**Stated exercise**
Copy out the items word for word, beginning at the line that has "Pin @tangled.sh/site using its checkbox" and ending after the line that has "click(x=1164, y=226)".

**Records for the exercise**

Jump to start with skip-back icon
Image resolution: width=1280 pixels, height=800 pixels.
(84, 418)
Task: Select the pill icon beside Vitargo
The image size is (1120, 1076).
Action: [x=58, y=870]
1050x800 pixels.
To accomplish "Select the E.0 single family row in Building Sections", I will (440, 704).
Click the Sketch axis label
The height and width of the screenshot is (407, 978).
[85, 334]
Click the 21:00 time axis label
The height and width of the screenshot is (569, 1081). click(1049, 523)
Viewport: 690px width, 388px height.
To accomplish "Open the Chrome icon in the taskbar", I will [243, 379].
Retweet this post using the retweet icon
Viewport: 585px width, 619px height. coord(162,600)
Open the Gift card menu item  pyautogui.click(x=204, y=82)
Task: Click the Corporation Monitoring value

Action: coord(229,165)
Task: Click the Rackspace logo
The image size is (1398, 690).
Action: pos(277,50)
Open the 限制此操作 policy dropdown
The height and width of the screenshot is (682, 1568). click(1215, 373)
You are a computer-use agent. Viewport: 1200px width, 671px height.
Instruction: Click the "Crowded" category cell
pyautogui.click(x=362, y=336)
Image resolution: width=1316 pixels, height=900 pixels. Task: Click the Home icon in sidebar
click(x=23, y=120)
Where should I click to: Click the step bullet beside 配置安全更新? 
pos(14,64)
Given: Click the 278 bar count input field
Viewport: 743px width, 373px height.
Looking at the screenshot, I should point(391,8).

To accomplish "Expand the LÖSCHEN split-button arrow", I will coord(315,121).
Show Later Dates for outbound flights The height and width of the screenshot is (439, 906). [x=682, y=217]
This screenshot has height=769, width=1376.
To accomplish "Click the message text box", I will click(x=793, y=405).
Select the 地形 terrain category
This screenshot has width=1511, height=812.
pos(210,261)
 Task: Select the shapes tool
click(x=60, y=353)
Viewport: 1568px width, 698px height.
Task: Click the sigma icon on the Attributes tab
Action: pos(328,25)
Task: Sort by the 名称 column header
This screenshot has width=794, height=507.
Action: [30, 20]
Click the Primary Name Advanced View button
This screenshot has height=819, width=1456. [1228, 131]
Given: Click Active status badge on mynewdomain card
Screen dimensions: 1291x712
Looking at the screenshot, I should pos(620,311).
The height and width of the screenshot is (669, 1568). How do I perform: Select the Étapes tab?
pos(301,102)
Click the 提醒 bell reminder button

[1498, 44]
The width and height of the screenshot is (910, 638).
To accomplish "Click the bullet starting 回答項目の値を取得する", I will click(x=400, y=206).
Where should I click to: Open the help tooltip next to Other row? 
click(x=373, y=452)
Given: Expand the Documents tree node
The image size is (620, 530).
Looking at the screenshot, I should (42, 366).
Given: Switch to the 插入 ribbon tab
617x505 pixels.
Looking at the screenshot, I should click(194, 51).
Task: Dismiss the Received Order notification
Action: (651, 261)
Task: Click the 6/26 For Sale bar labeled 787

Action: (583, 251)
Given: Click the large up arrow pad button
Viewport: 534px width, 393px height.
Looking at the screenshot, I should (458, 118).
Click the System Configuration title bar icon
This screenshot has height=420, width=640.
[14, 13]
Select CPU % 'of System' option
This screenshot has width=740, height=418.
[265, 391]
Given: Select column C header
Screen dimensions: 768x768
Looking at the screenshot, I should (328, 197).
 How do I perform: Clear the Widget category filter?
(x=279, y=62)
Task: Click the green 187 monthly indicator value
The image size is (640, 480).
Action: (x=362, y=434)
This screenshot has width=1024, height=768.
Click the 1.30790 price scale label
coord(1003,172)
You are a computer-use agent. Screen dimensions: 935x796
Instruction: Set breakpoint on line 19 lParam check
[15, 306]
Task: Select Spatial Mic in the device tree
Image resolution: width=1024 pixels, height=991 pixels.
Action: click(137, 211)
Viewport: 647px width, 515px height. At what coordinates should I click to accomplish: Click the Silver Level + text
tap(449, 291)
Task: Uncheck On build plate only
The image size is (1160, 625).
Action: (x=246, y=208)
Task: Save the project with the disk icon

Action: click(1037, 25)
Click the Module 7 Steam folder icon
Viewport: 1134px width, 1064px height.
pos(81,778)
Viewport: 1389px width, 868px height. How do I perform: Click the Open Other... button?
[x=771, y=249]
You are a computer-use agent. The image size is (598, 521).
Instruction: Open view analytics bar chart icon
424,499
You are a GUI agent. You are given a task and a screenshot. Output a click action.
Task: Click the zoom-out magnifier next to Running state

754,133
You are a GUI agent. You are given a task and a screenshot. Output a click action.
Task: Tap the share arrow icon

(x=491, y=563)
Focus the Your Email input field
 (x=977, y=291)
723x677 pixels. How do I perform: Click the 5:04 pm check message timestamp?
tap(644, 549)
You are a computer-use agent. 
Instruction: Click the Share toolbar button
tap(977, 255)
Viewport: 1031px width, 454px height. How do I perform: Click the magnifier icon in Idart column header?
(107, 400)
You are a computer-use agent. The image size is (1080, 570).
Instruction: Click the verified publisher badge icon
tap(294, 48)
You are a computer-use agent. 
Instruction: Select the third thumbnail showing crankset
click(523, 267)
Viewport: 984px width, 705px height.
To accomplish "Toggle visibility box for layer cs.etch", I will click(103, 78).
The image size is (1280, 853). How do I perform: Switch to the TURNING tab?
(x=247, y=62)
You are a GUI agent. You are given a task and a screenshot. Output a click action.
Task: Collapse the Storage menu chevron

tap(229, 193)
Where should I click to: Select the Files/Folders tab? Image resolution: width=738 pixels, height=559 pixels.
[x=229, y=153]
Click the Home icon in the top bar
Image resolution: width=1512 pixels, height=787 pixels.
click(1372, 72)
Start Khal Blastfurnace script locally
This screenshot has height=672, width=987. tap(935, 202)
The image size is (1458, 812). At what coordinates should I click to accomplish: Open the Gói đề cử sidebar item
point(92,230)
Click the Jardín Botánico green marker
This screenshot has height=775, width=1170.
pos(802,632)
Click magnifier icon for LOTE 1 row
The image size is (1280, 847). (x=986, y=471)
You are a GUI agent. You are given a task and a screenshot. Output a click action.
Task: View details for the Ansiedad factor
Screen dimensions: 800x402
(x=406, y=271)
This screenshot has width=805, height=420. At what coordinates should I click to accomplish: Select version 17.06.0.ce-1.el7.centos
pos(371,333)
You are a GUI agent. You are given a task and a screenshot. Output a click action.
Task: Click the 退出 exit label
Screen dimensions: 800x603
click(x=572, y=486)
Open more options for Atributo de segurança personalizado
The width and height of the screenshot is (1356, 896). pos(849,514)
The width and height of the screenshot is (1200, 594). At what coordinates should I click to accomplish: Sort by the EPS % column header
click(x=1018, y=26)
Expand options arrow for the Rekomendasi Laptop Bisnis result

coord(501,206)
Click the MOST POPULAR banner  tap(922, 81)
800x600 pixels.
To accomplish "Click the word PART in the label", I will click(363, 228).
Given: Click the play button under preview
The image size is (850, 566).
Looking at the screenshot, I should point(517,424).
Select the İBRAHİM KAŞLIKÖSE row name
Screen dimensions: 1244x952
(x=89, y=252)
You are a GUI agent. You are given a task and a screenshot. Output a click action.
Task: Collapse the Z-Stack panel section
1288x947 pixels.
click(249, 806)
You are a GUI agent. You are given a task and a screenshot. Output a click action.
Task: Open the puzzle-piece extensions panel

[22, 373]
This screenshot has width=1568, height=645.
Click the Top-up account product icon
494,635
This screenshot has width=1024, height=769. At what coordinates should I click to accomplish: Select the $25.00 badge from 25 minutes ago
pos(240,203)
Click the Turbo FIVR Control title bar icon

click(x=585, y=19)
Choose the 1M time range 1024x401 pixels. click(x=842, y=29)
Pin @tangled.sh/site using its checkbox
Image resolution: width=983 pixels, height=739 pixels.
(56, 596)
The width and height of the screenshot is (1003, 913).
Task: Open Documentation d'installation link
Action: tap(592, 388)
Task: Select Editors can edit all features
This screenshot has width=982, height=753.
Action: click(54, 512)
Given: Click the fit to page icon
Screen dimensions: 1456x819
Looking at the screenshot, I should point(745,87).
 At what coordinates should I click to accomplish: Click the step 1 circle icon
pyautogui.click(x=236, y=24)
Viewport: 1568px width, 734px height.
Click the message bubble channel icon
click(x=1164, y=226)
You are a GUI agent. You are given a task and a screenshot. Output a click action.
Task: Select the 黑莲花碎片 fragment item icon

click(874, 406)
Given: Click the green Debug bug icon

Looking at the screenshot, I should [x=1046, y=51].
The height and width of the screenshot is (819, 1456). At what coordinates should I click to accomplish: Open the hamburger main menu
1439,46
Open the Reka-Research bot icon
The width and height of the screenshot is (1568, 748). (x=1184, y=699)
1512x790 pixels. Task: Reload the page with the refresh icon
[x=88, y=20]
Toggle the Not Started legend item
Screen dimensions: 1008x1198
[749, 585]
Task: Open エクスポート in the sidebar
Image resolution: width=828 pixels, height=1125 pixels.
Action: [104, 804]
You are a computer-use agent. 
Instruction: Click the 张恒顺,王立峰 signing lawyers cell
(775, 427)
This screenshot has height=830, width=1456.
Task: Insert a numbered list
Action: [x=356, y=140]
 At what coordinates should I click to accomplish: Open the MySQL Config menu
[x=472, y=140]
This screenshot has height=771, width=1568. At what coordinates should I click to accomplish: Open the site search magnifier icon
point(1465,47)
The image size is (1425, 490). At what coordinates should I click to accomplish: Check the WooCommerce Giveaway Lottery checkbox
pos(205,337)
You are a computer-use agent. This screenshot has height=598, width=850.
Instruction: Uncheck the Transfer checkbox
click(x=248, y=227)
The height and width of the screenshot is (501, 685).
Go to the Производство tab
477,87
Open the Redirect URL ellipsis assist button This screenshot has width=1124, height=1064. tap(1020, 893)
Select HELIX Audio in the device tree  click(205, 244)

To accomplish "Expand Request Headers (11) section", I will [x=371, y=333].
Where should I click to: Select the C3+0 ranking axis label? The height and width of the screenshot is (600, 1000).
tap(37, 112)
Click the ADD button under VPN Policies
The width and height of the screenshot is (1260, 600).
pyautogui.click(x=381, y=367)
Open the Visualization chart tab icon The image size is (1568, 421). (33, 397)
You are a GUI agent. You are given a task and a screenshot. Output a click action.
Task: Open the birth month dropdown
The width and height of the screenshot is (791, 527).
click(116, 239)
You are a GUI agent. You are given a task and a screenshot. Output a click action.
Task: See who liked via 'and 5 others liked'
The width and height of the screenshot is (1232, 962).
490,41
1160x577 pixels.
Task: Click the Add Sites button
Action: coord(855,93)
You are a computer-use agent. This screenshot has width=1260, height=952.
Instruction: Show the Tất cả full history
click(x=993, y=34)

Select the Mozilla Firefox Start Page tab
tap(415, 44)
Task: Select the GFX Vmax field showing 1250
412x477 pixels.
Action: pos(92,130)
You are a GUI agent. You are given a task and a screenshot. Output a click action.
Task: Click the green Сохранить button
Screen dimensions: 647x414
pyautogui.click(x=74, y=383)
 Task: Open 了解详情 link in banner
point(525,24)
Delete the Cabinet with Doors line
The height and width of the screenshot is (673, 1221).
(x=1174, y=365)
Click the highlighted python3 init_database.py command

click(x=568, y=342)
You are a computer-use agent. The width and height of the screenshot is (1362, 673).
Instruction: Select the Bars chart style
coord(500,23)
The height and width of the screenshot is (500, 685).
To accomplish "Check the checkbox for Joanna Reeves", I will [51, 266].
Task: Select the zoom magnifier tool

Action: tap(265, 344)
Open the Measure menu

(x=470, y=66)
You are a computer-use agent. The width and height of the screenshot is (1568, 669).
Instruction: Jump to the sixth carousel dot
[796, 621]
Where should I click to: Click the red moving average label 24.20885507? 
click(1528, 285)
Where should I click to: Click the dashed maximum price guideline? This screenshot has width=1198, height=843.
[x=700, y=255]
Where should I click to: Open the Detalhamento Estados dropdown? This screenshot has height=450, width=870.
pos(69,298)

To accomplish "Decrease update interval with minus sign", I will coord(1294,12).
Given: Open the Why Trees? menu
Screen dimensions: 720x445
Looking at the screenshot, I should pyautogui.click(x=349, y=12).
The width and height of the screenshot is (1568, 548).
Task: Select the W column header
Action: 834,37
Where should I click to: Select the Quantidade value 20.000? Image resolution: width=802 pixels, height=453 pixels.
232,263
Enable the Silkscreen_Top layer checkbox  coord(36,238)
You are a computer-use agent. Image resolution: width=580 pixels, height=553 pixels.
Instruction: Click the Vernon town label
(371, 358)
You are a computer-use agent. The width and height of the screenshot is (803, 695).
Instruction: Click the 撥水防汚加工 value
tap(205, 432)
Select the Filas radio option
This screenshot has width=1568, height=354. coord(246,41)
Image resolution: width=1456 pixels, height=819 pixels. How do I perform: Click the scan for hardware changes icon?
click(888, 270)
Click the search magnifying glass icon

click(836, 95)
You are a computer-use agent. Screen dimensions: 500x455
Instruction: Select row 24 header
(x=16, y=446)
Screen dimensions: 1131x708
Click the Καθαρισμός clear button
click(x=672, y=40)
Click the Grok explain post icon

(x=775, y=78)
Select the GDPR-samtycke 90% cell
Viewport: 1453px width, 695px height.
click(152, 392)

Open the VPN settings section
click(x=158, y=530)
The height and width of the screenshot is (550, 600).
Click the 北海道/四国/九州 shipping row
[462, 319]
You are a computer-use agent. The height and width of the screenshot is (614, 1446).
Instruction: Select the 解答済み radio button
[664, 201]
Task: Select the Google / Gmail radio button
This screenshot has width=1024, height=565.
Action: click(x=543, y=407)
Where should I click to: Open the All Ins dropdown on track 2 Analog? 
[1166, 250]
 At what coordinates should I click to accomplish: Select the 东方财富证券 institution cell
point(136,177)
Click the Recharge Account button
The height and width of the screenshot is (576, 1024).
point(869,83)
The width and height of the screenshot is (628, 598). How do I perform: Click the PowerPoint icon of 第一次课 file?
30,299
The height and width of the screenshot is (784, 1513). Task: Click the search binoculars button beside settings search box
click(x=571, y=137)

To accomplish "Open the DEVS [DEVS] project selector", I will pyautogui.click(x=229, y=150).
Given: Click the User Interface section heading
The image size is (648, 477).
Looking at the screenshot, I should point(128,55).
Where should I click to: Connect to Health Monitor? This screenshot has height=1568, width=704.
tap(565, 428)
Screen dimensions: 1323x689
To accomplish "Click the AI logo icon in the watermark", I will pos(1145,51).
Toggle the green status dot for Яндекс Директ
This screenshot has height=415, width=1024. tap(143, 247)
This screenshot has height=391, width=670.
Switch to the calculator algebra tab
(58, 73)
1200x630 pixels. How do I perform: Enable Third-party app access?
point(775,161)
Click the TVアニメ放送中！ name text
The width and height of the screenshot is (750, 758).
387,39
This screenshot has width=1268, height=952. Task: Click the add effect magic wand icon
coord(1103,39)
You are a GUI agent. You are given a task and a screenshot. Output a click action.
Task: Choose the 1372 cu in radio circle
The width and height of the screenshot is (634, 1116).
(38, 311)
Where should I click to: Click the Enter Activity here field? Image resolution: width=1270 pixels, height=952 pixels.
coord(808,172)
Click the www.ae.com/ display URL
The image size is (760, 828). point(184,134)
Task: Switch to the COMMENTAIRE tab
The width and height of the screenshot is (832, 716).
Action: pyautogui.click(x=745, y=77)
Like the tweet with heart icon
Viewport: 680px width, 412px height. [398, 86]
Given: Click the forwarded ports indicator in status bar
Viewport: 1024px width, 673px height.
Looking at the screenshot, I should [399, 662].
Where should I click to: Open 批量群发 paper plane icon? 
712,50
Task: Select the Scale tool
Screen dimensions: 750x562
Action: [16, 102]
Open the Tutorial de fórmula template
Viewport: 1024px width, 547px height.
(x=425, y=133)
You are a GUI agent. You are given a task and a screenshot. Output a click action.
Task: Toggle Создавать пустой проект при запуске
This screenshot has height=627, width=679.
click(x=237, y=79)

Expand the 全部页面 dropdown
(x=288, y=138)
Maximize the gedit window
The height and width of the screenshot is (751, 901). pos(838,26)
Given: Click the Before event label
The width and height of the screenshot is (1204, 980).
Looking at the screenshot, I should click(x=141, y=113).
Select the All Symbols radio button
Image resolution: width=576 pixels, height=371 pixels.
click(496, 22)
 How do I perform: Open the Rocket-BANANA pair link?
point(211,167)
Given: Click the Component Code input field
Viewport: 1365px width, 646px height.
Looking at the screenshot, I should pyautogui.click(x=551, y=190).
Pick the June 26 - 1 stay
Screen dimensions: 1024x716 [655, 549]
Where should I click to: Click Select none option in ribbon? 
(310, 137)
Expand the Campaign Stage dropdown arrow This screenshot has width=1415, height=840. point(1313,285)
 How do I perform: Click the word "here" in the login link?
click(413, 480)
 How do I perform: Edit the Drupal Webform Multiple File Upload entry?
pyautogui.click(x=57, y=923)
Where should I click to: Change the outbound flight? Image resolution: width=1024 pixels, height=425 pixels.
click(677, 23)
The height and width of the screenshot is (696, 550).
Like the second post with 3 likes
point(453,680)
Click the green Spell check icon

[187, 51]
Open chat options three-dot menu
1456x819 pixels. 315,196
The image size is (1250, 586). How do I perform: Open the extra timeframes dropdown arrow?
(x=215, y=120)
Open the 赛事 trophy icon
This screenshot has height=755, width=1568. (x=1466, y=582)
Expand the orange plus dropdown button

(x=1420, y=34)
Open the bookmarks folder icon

**Complete output**
Pin @tangled.sh/site using its checkbox
Image resolution: width=983 pixels, height=739 pixels.
(56, 596)
The width and height of the screenshot is (1003, 913).
Task: Open Documentation d'installation link
Action: tap(592, 388)
Task: Select Editors can edit all features
This screenshot has width=982, height=753.
Action: click(54, 512)
Given: Click the fit to page icon
Screen dimensions: 1456x819
Looking at the screenshot, I should point(745,87).
 At what coordinates should I click to accomplish: Click the step 1 circle icon
pyautogui.click(x=236, y=24)
Viewport: 1568px width, 734px height.
Click the message bubble channel icon
click(x=1164, y=226)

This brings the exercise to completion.